London,
26
September
2016
|
09:22
Europe/London

Photo book 'Sunday Football' captures the spirit of Hackney Marshes

Photographer Chris Baker documents the essence of amateur Sunday football on Hackney's largest pitches

"HACKNEY Marshes is legendary. Just as David Beckham and Ian Wright.” So says Dan Walker, presenter of BBC’s Match of the Day, in the introduction to a new book of photographs capturing the essence of amateur football on the area’s 82 pitches.

Its author, photographer Chris Baker, says ‘Sunday Football’ is: “My love letter to… British Sunday League football at its best, every week of the season come rain or shine, at Hackney Marshes, the spiritual home of amateur football.”

Formed in 1947, the Hackney and Leyton Sunday League pitches were built, effectively, on Blitz rubble. Ten years later, they had proved so popular that Sunday mornings would herald the arrival of up to 2,000 players.

Today, with thousands of amateur footballers turning up each week, the Marshes’ popularity is still very much alive. From September to April, more than 50 games are played each week and Baker spent two years documenting the variety of its characters and dramas.

These include, in his own words: “Those players who turn up late, hungover… Those who light a cigarette at half time whilst sucking an orange quarter… Those who get lost in the emotion of the game… And those that round off the weekend with a quick pint of beer with their teammates post-game, before heading back to the missus and kids for a roast dinner.”

In the book, the photos are accompanied by quotes that Chris has gathered along the way. One player states: “Football is a family, tied together in knowledge and passion, where everything comes together for 90 minutes, where everything else is second to playing football.”

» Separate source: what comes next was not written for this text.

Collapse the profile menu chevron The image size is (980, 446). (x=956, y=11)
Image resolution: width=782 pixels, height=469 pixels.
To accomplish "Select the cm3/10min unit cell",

Another remembers a time when: “Our goalkeeper wore glasses but couldn’t wear contacts. This was a bit of a problem as he could only really see a player or the ball when they reached the end of his area. We conceded a lot of long-range shots that year.”

While a referee reflects: “I’ve refereed 400 games and only had to abandon four: one for being headbutted, one for being pushed over, one after having sent a player off and him stating he was going to stay on after the game and knock me out, and the final one because a team kept fighting amongst themselves.”

As Dan Walker says: “Chris has done something very special with ‘Sunday Football’. He’s managed to capture the essence of football, reminding us of all the reasons we have so much affection for the beautiful game.” And, of course, for Hackney Marshes.

'Sunday Football' is published by Hoxton Mini Press.